I've searched the codebase and found nearly 2000 mentions of the company name in nearly 300 files, so I don't fancy doing it manually.
Please help! :)
bash has powerful looping and substitution capabilities:
for filename in `find /root/of/where/files/are -name *company*`; do
mv $filename ${filename/company/newcompany}
done
for filename in `find /root/of/where/files/are -name *Company*`; do
mv $filename ${filename/Company/Newcompany}
done
For the file and directory names, use for, find, mv and sed.
For each path (f) that has company in the name, rename it (mv) from f to the new name where company is replaced by newcompany.
for f in `find -name '*company*'` ; do mv "$f" "`echo $f | sed s/company/nemcompany/`" ; done
For the file contents, use find, xargs and sed.
For every file, change company by newcompany in its content, keeping original file with extension .backup.
find -type f -print0 | xargs -0 sed -i .bakup 's/company/newcompany/g'
I'd suggest you take a look at man rename an extremely powerful perl-utility for, well, renaming files.
Standard syntax is
rename 's/\.htm$/\.html/' *.htm
the clever part is that the tool accept any perl-regexp as a pattern for a filename to be changed.
you might want to run it with the -n switch which will make the tool to only report what it would have changed.
Can't figure out a nice way to keep the capitalization right now, but since you already can search through the filestructure, issue several rename with different capitalization until all files are changed.

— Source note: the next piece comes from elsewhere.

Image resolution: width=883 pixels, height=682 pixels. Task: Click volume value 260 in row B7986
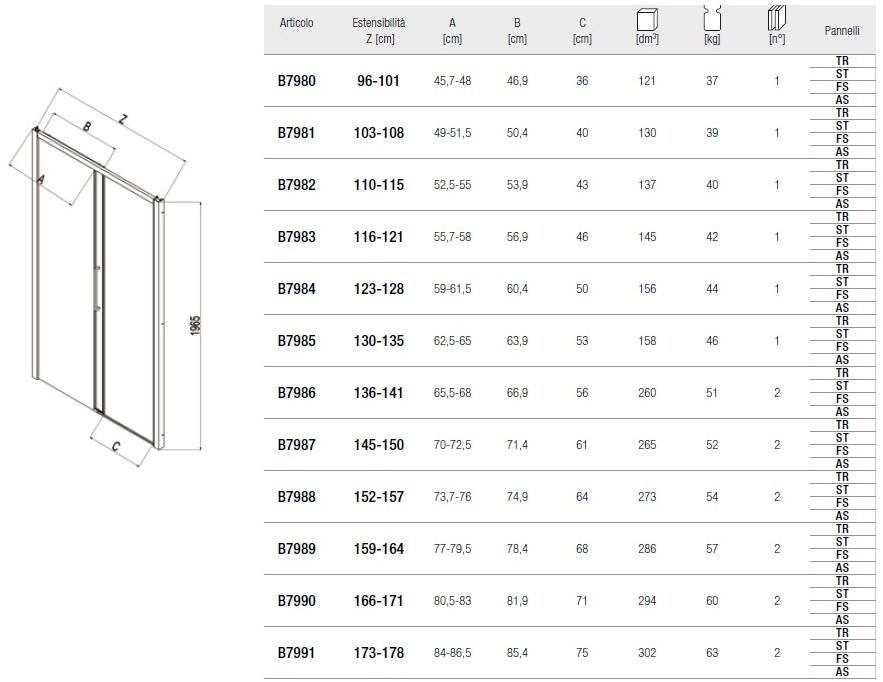click(x=647, y=393)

To loop through all files below current folder and to search for a particular string, you can use
find . -type f -exec grep -n -i STRING_TO_SEARCH_FOR /dev/null {} \;
The output from that command can be directed to a file (after some filtering to just extract the file names of the files that need to be changed).
find . /type ... > files_to_operate_on
Then wrap that in a while read loop and do some perl-magic for inplace-replacement
while read file
do
perl -pi -e 's/stringtoreplace/replacementstring/g' $file
done < files_to_operate_on
There are few right ways to recursively process files. Here's one:
while IFS= read -d $'\0' -r file ; do
newfile="${file//Company/Newcompany}"
newfile="${newfile//company/newcompany}"
mv -f "$file" "$newfile"
done < <(find /basedir/ -iname '*company*' -print0)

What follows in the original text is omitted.